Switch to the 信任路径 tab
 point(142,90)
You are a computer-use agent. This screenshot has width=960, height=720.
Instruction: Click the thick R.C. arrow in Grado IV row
-----
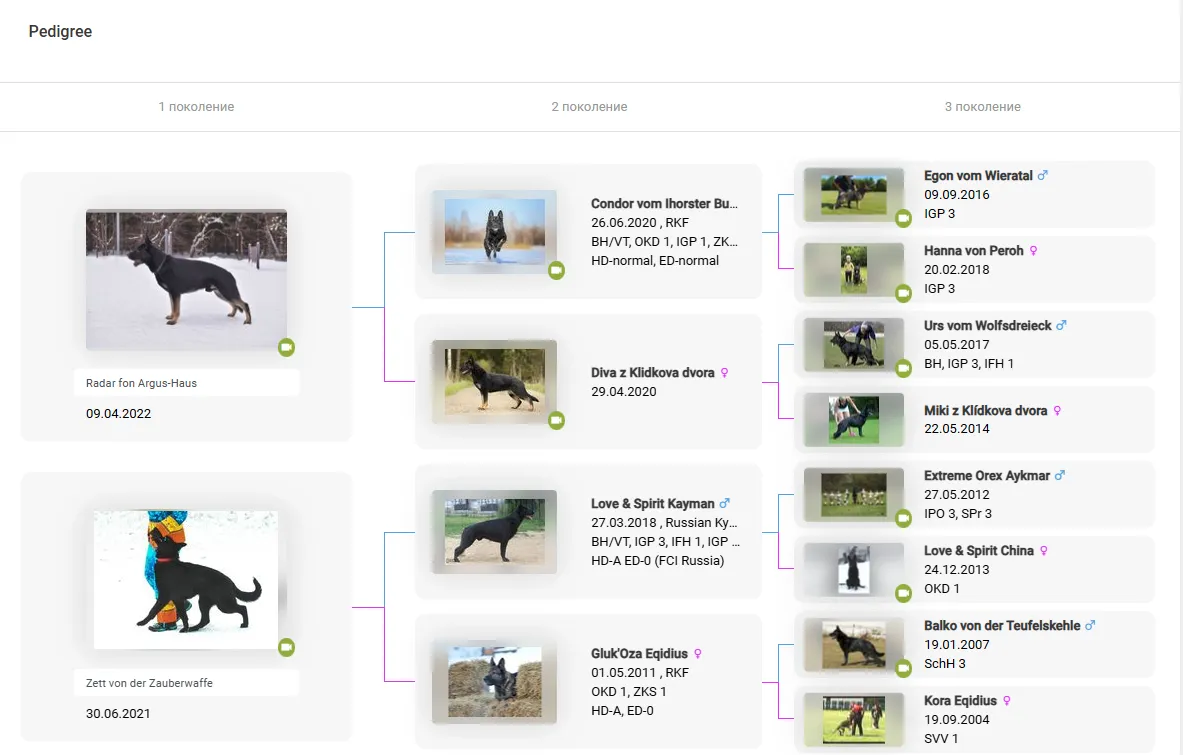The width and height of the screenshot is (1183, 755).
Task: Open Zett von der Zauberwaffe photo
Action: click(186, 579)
-----
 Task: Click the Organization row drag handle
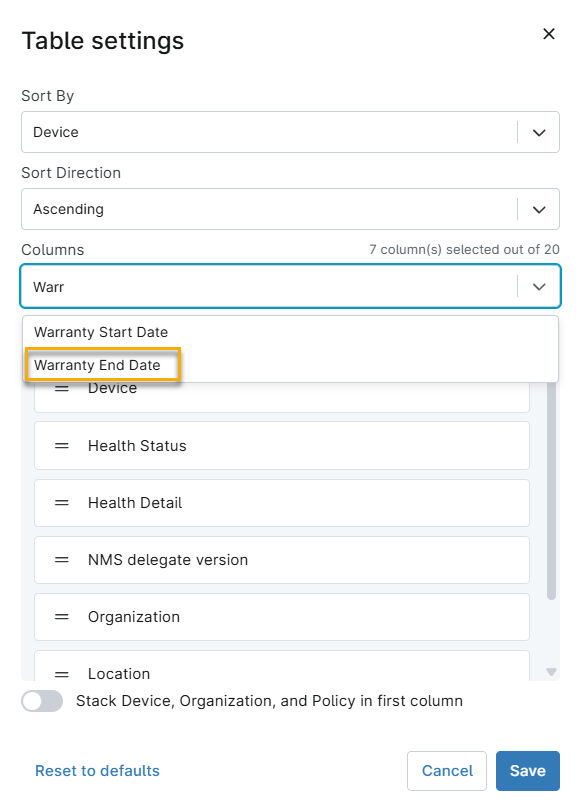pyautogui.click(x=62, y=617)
-----
◆ What is needed
Only the lines above from the one with "Switch to the 信任路径 tab" through the one with "Instruction: Click the" should be duplicated, character for character.

◆ Result of this exercise
Switch to the 信任路径 tab
 point(142,90)
You are a computer-use agent. This screenshot has width=960, height=720.
Instruction: Click the thick R.C. arrow in Grado IV row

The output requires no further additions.